Ich war geschockt. Verwandte von mir leben in Hanau, ich habe deshalb zuerst meine Eltern angerufen und gefragt, ob es unseren Angehörigen gut geht. Zum Glück war das so. Der kurzen Erleichterung folgte ein tiefer Schmerz, als die Dimension der Tat deutlich wurde. Wir reden über neun unschuldige Menschen, die aus dem Nichts heraus getötet worden sind, nur weil Rechtsextreme meinen, sie gehören hier nicht her. Das hat mich tief getroffen – auch ganz persönlich.
Weil Sie als Tochter türkischer Einwanderer mit denselben Vorurteilen konfrontiert sind?
Ja. Das Risiko, Opfer eines Terroranschlags zu werden, ist für Menschen, die aussehen oder heißen wie ich, größer. Das ist so.
Nehmen Sie in der migrantischen Community mehr Angst wahr?
Angst vor Nazis gibt es seit den Brandanschlägen von Solingen und Mölln oder den Ausschreitungen von Rostock-Lichtenhagen in den 1990er-Jahren. In jener Zeit ist ein Onkel von mir auf dem Nachhauseweg von Neonazis überfallen und zusammengeschlagen worden – einfach nur, weil er aussah, wie er aussah. Dann kam die NSU-Mordserie. Die Gefahr durch rechte Gewalttäter ist uns allen sehr bewusst, und eine Tat wie die von Hanau zeigt, wie real sie ist. Meine Mutter sagte nach Hanau zu mir den Satz: „Pass auf dich auf“. In den Tagen danach habe ich immer wieder den türkischen Ausspruch „Korkuyorum“ gehört – „Ich habe Angst.“ Ich glaube, das beschreibt die Gefühlslage der Menschen mit Zuwanderungsgeschichte ganz gut.
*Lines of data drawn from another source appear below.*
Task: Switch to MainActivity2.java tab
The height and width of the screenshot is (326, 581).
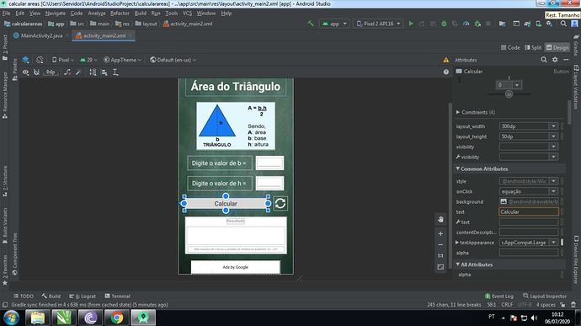Action: pyautogui.click(x=41, y=35)
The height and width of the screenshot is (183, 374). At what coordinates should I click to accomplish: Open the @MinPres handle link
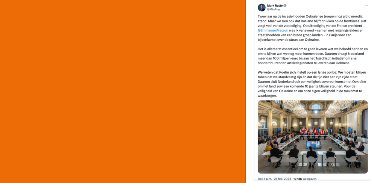[x=274, y=10]
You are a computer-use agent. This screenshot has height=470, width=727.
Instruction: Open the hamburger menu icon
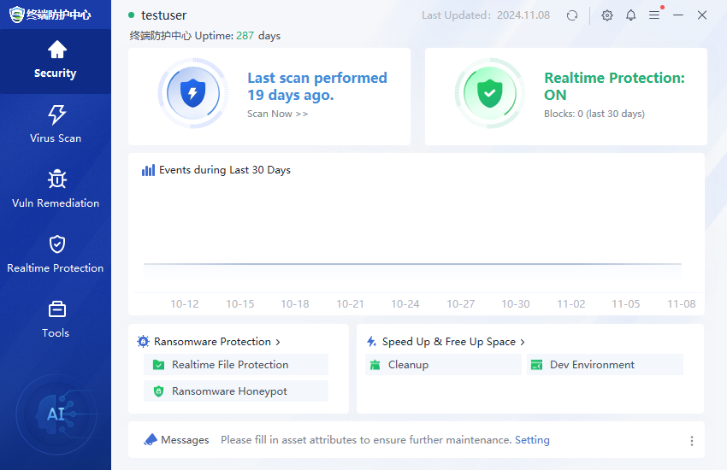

Wäre die Betroffenheit der Mehrheitsgesellschaft eine andere, wenn die Opfer nicht Gültekin, Kurtović und Saraçoğlu geheißen hätten, sondern Krause, Müller oder Schulze und das Attentat nicht in Bar, Shishalounge und Kiosk stattgefunden hätte, sondern in einem katholischen Jugendzentrum?
Vermutlich ist das so. Menschen identifizieren sich am ehesten mit Menschen, die ihnen ähnlich sind, und das will ich niemandem vorwerfen. Wichtig ist aber, dass die Mehrheitsgesellschaft ihre Lehren aus Terroranschlägen wie dem von Hanau oder der Mordserie des NSU zieht. Das fängt schon damit an, dass man bei Opfern mit ausländischen Namen nicht als Erstes an eine Milieutat denkt, sondern sich eingesteht, dass dieses Land ein echtes Problem mit Rassismus und rechtem Terror hat.
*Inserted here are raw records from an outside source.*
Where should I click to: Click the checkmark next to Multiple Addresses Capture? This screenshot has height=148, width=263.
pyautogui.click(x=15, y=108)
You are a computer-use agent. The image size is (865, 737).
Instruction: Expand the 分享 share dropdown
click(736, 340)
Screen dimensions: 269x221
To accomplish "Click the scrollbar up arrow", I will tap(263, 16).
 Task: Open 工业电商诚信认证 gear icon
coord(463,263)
Hat die Politik angemessen reagiert?
In der Folge von Hanau wurde ein Kabinettsausschuss für den Kampf gegen Rechtsextremismus gegründet. Das war ein starkes Zeichen, weil damit klar geworden ist, dass auch die Bundesregierung Rassismus als ernstes Problem anerkennt und sich gegen Gewalt, Hass und Hetze stellt. Weitere Schritte müssen folgen, etwa der entschiedene Kampf gegen den Alltagsrassismus. Ich habe seit meiner frühesten Kindheit immer wieder Menschen getroffen, die der Meinung waren, ich sei kein Teil dieser Gesellschaft. So etwas prägt – ob man will oder nicht.
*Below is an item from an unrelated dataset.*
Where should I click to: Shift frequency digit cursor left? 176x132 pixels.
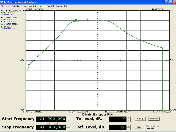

Gegen Rassismus im Alltag wird man nicht mit Gesetzen vorgehen können.
Nein, da sind alle gefragt. Schaue ich Menschen, die nicht deutsch aussehen, anders an? Benachteilige ich sie bei der Suche nach Jobs, Wohnungen, wo auch immer? Dagegen kann jede und jeder Einzelne etwas tun. Auch Menschen mit Einwanderungsgeschichte wollen gut und sicher in diesem Land leben. Wir sind nicht die anderen, wir sind Teil dieser Gesellschaft. Wir sind Mütter, Väter, Töchter, Söhne, die hier leben und die hier arbeiten. Wir sind Deutsche – genauso wie alle, deren Familien seit Generationen in diesem Land leben.
Von den Angehörigen der Opfer hört mal viel Bitterkeit und Kritik. Wurden bei der Aufarbeitung der Tat Fehler gemacht?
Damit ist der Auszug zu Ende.